DATA UNDER STUDY: Begin
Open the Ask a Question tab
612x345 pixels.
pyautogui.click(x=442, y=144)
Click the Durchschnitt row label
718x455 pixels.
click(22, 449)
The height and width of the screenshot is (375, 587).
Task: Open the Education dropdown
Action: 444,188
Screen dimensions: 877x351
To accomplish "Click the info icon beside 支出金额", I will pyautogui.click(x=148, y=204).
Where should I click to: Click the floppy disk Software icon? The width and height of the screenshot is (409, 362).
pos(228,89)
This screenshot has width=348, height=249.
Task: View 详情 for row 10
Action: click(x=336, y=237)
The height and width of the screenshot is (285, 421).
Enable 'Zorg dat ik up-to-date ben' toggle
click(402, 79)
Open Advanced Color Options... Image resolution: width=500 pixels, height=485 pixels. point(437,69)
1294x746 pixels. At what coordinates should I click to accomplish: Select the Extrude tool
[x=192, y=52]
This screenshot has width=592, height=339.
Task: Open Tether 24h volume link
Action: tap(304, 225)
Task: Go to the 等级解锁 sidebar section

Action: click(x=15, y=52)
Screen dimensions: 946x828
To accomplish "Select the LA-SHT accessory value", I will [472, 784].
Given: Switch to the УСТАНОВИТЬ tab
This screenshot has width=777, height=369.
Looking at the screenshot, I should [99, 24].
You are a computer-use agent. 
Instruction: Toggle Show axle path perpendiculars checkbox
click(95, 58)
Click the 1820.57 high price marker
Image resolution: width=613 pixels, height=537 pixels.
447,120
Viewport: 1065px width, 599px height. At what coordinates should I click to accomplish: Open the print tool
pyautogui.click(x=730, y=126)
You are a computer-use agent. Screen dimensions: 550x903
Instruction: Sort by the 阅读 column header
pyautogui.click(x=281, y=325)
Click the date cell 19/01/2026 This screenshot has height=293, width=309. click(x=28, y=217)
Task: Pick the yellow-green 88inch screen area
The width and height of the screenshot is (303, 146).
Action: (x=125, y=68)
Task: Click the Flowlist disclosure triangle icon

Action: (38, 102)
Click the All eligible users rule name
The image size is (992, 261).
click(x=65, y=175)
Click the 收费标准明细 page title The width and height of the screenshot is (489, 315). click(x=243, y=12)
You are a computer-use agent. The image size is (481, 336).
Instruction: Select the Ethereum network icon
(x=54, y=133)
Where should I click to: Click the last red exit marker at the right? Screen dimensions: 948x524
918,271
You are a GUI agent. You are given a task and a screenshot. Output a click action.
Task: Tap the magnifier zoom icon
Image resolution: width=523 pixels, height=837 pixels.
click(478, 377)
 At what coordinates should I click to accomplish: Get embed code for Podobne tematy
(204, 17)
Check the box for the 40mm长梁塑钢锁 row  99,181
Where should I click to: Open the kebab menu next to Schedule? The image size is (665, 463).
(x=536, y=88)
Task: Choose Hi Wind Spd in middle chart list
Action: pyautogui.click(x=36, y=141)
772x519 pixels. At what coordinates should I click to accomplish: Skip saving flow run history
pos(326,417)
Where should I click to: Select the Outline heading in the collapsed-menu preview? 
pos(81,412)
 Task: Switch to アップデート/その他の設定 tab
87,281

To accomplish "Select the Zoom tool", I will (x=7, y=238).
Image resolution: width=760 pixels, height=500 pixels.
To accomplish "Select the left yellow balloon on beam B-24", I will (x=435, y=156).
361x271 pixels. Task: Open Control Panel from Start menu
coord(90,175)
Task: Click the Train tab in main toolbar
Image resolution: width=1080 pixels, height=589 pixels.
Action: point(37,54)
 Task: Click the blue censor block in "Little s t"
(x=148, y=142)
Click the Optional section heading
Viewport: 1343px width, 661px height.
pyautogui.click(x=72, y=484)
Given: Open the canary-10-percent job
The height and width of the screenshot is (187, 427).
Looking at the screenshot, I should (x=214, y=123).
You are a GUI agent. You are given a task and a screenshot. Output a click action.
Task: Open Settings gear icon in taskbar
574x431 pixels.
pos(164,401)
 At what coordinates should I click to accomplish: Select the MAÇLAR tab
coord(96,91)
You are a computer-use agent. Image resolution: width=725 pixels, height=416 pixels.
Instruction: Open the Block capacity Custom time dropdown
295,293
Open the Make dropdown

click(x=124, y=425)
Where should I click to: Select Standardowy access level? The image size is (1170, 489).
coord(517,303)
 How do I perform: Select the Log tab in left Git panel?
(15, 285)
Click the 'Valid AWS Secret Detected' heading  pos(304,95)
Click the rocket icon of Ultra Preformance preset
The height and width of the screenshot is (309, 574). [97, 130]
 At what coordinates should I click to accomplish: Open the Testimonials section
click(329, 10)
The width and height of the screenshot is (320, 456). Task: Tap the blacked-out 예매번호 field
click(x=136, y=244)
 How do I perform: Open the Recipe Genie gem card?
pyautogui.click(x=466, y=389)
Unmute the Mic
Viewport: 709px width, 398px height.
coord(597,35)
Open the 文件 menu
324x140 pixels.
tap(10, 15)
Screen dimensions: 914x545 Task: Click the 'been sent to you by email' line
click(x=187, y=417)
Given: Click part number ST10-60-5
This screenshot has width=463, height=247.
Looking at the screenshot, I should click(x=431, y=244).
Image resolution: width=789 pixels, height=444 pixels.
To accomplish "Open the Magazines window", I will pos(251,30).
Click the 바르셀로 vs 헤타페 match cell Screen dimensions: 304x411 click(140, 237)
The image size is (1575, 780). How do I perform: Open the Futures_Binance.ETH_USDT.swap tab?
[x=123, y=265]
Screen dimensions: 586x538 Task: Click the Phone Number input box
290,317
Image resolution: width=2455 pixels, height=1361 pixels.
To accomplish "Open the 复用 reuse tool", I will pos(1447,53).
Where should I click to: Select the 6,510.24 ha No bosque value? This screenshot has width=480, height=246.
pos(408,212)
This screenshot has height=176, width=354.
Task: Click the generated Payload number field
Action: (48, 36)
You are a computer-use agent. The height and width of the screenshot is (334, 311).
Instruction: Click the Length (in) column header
DATA UNDER STUDY: End
Would you repeat each of the records above exactly?

- _TASK ANSWER_:
Open the Ask a Question tab
612x345 pixels.
pyautogui.click(x=442, y=144)
Click the Durchschnitt row label
718x455 pixels.
click(22, 449)
The height and width of the screenshot is (375, 587).
Task: Open the Education dropdown
Action: 444,188
Screen dimensions: 877x351
To accomplish "Click the info icon beside 支出金额", I will pyautogui.click(x=148, y=204).
Where should I click to: Click the floppy disk Software icon? The width and height of the screenshot is (409, 362).
pos(228,89)
This screenshot has width=348, height=249.
Task: View 详情 for row 10
Action: click(x=336, y=237)
The height and width of the screenshot is (285, 421).
Enable 'Zorg dat ik up-to-date ben' toggle
click(402, 79)
Open Advanced Color Options... Image resolution: width=500 pixels, height=485 pixels. point(437,69)
1294x746 pixels. At what coordinates should I click to accomplish: Select the Extrude tool
[x=192, y=52]
This screenshot has width=592, height=339.
Task: Open Tether 24h volume link
Action: tap(304, 225)
Task: Go to the 等级解锁 sidebar section

Action: click(x=15, y=52)
Screen dimensions: 946x828
To accomplish "Select the LA-SHT accessory value", I will [472, 784].
Given: Switch to the УСТАНОВИТЬ tab
This screenshot has width=777, height=369.
Looking at the screenshot, I should [99, 24].
You are a computer-use agent. 
Instruction: Toggle Show axle path perpendiculars checkbox
click(95, 58)
Click the 1820.57 high price marker
Image resolution: width=613 pixels, height=537 pixels.
447,120
Viewport: 1065px width, 599px height. At what coordinates should I click to accomplish: Open the print tool
pyautogui.click(x=730, y=126)
You are a computer-use agent. Screen dimensions: 550x903
Instruction: Sort by the 阅读 column header
pyautogui.click(x=281, y=325)
Click the date cell 19/01/2026 This screenshot has height=293, width=309. click(x=28, y=217)
Task: Pick the yellow-green 88inch screen area
The width and height of the screenshot is (303, 146).
Action: (x=125, y=68)
Task: Click the Flowlist disclosure triangle icon

Action: (38, 102)
Click the All eligible users rule name
The image size is (992, 261).
click(x=65, y=175)
Click the 收费标准明细 page title The width and height of the screenshot is (489, 315). click(x=243, y=12)
You are a computer-use agent. The image size is (481, 336).
Instruction: Select the Ethereum network icon
(x=54, y=133)
Where should I click to: Click the last red exit marker at the right? Screen dimensions: 948x524
918,271
You are a GUI agent. You are given a task and a screenshot. Output a click action.
Task: Tap the magnifier zoom icon
Image resolution: width=523 pixels, height=837 pixels.
click(478, 377)
 At what coordinates should I click to accomplish: Get embed code for Podobne tematy
(204, 17)
Check the box for the 40mm长梁塑钢锁 row  99,181
Where should I click to: Open the kebab menu next to Schedule? The image size is (665, 463).
(x=536, y=88)
Task: Choose Hi Wind Spd in middle chart list
Action: pyautogui.click(x=36, y=141)
772x519 pixels. At what coordinates should I click to accomplish: Skip saving flow run history
pos(326,417)
Where should I click to: Select the Outline heading in the collapsed-menu preview? 
pos(81,412)
 Task: Switch to アップデート/その他の設定 tab
87,281

To accomplish "Select the Zoom tool", I will (x=7, y=238).
Image resolution: width=760 pixels, height=500 pixels.
To accomplish "Select the left yellow balloon on beam B-24", I will (x=435, y=156).
361x271 pixels. Task: Open Control Panel from Start menu
coord(90,175)
Task: Click the Train tab in main toolbar
Image resolution: width=1080 pixels, height=589 pixels.
Action: point(37,54)
 Task: Click the blue censor block in "Little s t"
(x=148, y=142)
Click the Optional section heading
Viewport: 1343px width, 661px height.
pyautogui.click(x=72, y=484)
Given: Open the canary-10-percent job
The height and width of the screenshot is (187, 427).
Looking at the screenshot, I should (x=214, y=123).
You are a GUI agent. You are given a task and a screenshot. Output a click action.
Task: Open Settings gear icon in taskbar
574x431 pixels.
pos(164,401)
 At what coordinates should I click to accomplish: Select the MAÇLAR tab
coord(96,91)
You are a computer-use agent. Image resolution: width=725 pixels, height=416 pixels.
Instruction: Open the Block capacity Custom time dropdown
295,293
Open the Make dropdown

click(x=124, y=425)
Where should I click to: Select Standardowy access level? The image size is (1170, 489).
coord(517,303)
 How do I perform: Select the Log tab in left Git panel?
(15, 285)
Click the 'Valid AWS Secret Detected' heading  pos(304,95)
Click the rocket icon of Ultra Preformance preset
The height and width of the screenshot is (309, 574). [97, 130]
 At what coordinates should I click to accomplish: Open the Testimonials section
click(329, 10)
The width and height of the screenshot is (320, 456). Task: Tap the blacked-out 예매번호 field
click(x=136, y=244)
 How do I perform: Open the Recipe Genie gem card?
pyautogui.click(x=466, y=389)
Unmute the Mic
Viewport: 709px width, 398px height.
coord(597,35)
Open the 文件 menu
324x140 pixels.
tap(10, 15)
Screen dimensions: 914x545 Task: Click the 'been sent to you by email' line
click(x=187, y=417)
Given: Click part number ST10-60-5
This screenshot has width=463, height=247.
Looking at the screenshot, I should click(x=431, y=244).
Image resolution: width=789 pixels, height=444 pixels.
To accomplish "Open the Magazines window", I will pos(251,30).
Click the 바르셀로 vs 헤타페 match cell Screen dimensions: 304x411 click(140, 237)
The image size is (1575, 780). How do I perform: Open the Futures_Binance.ETH_USDT.swap tab?
[x=123, y=265]
Screen dimensions: 586x538 Task: Click the Phone Number input box
290,317
Image resolution: width=2455 pixels, height=1361 pixels.
To accomplish "Open the 复用 reuse tool", I will pos(1447,53).
Where should I click to: Select the 6,510.24 ha No bosque value? This screenshot has width=480, height=246.
pos(408,212)
This screenshot has height=176, width=354.
Task: Click the generated Payload number field
Action: (48, 36)
You are a computer-use agent. The height and width of the screenshot is (334, 311).
Instruction: Click the Length (in) column header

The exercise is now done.